Federalist Paper by James Madison

Federalist No. 49 is an essay by James Madison, the forty-ninth of The Federalist Papers. It was first published by The New York Packet on February 2, 1788, under the pseudonym "Publius", the name under which all The Federalist papers were published. It is titled "Method of Guarding Against the Encroachments of Any One Department of Government by Appealing to the People Through a Convention".

== Summary ==
In this essay, Madison, writing as Publius, confronts directly some of the ideas raised by Thomas Jefferson in his Notes on the State of Virginia. Jefferson's provision in question reads: "whenever any two of the three branches of government shall concur in opinion, each by the voices of two thirds of their whole number, that a convention is necessary for altering the Constitution, or correcting breaches of it, a convention shall be called for the purpose." Madison begins by agreeing that there is logic to the idea of allowing the people to appeal through the use of a convention, but then explains that it would be unworkable and contradictory to the proposed Constitution.

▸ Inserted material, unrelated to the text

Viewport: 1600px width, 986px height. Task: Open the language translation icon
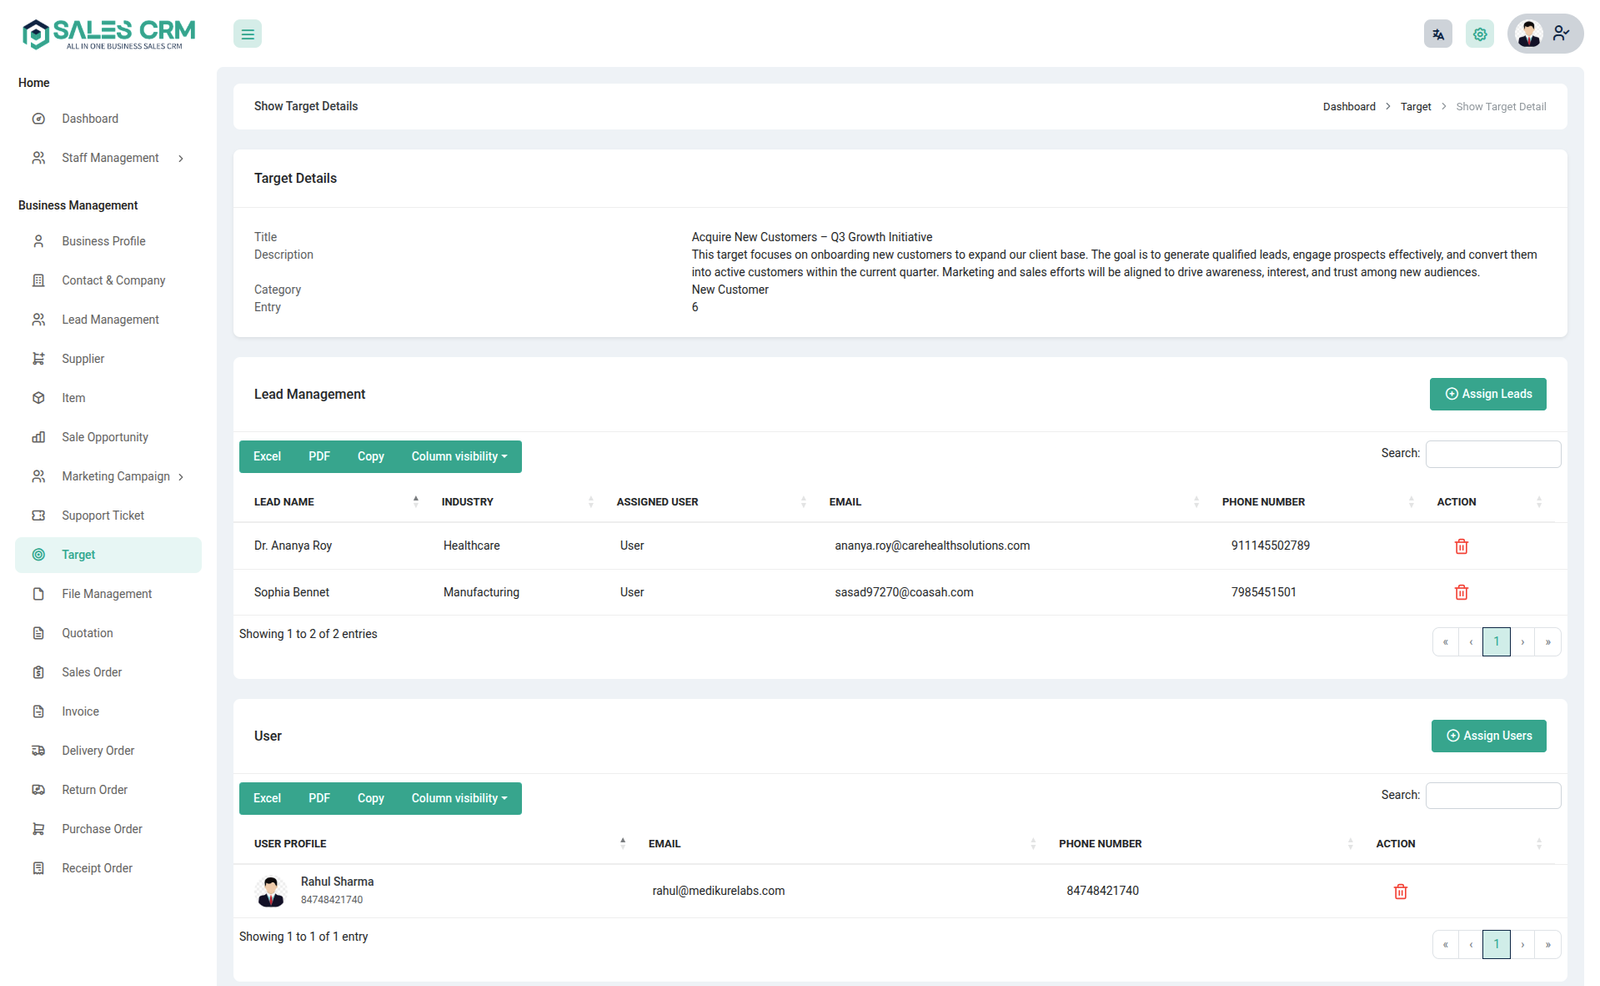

Madison explains that allowing the proposed conventions would allow the "public passions" to disturb the "public tranquility." He explains that it would suggest a "defect" in the actions of the government, one that may erode the government completely. Madison then reminds his audience that it is a moment of public passion that has caused the drafters to write the proposed United States Constitution, and that it would be impractical to provide the opportunity for constant change once it is ratified.

Madison also reasons that providing for a constitutional convention when any two of the three branches concur that one should be held is not as safeguarding as may seem. He notes that the Executive Branch and Judicial Branch of the proposed government are both made of a small number of people, and points out that a small number of people could prompt the need for a convention. Instead, Madison explains, the proposed Constitution provides for a Legislative Branch consisting of many representatives, which can provide a check on the other two branches, and vice versa.

Based on these reasons, Madison concludes that "appeals to the people would be neither a proper nor an effectual provision."

Madison also contended for government transparency, claiming that "road to the decision of the people ought to be marked out and kept open."